Non-pharmaceutical interventions for the prevention of respiratory tract infections during Hajj pilgrimage.

Author information

1
Aix Marseille Université, URMITE, UM63, CNRS 7278, IRD 198, Inserm 1095, 13005 Marseille, France; Institut Hospitalo-Universitaire Méditerranée Infection, 13005 Marseille, France.
2
Aix Marseille Université, URMITE, UM63, CNRS 7278, IRD 198, Inserm 1095, 13005 Marseille, France; Institut Hospitalo-Universitaire Méditerranée Infection, 13005 Marseille, France. Electronic address: philippe.gautret@club-internet.fr.

Abstract

Overcrowding during the yearly Hajj mass gatherings is associated with increased risk of spreading infectious diseases, particularly respiratory diseases. Non-pharmaceutical interventions (e.g., hand hygiene, wearing face masks, social distancing) are known to reduce the spread of respiratory viruses from person to person and are therefore recommended to pilgrims by public health agencies. The implementation of effective public health policies and recommendations involves evaluating the adherence to and effectiveness of these measures in the specific context of the Hajj. This review summarizes the evidence related to the effectiveness of non-pharmaceutical interventions in preventing the spread of respiratory infectious diseases during the Hajj.
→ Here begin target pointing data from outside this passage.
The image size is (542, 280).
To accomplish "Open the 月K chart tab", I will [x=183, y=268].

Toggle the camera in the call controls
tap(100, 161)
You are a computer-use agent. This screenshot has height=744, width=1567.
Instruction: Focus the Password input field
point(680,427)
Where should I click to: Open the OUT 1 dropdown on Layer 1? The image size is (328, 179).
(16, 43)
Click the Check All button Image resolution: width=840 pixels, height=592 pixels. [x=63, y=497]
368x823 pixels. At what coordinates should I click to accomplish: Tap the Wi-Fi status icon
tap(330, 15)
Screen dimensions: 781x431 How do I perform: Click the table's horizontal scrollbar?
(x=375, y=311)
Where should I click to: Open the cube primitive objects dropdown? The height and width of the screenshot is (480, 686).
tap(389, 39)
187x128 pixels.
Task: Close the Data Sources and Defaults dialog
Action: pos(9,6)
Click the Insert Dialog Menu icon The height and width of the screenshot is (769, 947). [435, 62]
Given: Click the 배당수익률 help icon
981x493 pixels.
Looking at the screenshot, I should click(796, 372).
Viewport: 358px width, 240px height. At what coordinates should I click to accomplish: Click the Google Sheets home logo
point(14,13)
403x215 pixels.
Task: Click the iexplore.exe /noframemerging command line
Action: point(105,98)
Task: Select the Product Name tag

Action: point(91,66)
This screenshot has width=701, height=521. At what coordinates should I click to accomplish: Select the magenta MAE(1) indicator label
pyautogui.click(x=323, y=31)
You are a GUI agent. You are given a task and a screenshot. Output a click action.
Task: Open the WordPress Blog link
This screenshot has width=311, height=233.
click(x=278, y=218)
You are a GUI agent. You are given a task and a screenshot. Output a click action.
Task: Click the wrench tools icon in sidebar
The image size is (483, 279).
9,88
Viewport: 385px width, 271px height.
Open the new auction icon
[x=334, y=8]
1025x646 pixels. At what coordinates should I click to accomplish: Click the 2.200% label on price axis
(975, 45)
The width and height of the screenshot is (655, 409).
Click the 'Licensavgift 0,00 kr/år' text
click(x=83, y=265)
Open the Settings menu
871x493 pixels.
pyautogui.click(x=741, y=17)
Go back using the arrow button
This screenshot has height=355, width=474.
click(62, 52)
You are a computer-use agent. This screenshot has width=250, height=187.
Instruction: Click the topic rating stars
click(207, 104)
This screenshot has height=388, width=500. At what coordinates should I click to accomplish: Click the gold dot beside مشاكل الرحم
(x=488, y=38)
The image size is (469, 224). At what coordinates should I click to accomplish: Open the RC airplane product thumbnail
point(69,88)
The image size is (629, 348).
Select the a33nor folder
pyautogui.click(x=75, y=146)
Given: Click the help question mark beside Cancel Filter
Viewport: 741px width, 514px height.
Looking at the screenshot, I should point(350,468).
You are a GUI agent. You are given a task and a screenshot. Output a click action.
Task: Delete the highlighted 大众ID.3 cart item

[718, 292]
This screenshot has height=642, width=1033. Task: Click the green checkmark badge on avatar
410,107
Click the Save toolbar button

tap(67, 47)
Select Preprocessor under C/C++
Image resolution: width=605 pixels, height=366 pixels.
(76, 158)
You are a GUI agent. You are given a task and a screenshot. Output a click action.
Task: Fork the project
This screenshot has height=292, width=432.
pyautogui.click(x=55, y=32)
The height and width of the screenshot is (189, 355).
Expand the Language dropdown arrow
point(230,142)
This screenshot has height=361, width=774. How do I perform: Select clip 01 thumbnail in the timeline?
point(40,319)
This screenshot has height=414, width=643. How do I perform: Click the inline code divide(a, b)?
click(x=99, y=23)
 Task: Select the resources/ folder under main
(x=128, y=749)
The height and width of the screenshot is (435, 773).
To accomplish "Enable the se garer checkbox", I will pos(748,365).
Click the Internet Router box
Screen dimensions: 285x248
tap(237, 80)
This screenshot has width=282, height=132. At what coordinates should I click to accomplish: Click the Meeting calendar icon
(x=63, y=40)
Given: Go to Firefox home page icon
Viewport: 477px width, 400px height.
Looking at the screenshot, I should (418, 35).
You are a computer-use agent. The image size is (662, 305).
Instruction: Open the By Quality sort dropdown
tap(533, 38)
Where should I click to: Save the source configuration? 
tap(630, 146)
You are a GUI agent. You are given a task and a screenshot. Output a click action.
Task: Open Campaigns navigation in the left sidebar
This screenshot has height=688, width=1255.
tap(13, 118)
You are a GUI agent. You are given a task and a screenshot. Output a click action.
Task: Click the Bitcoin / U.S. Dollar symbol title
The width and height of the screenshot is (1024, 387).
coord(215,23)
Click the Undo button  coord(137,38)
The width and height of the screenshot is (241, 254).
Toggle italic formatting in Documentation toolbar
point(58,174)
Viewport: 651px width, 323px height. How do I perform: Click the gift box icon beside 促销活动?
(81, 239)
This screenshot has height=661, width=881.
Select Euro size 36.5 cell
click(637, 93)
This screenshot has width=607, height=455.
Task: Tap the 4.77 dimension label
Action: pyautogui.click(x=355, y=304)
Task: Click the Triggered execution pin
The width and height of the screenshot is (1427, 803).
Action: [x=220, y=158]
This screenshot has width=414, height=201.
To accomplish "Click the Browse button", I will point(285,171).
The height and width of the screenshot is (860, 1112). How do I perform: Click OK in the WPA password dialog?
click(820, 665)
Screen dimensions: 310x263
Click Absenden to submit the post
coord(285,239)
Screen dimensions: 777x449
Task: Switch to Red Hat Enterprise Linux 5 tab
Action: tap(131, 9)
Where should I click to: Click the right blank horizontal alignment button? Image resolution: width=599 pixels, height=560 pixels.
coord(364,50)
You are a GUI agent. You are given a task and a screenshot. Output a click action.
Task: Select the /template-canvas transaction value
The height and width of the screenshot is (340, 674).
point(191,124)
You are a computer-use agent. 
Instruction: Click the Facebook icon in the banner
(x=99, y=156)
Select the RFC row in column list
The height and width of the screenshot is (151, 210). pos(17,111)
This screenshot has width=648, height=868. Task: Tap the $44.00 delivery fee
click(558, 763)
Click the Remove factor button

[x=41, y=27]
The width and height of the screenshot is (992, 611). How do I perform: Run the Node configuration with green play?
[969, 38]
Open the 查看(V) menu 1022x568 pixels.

Overall, although hand hygiene compliance is high among pilgrims, face mask use and social distancing remain difficult challenges. Data about the effectiveness of these measures at the Hajj are limited, and results are contradictory, highlighting the need for future large-scale studies.

KEYWORDS:

Hajj; Prevention and control; Respiratory tract infections

PMID:
24999278
DOI:
10.1016/j.tmaid.2014.06.005
[Indexed for MEDLINE]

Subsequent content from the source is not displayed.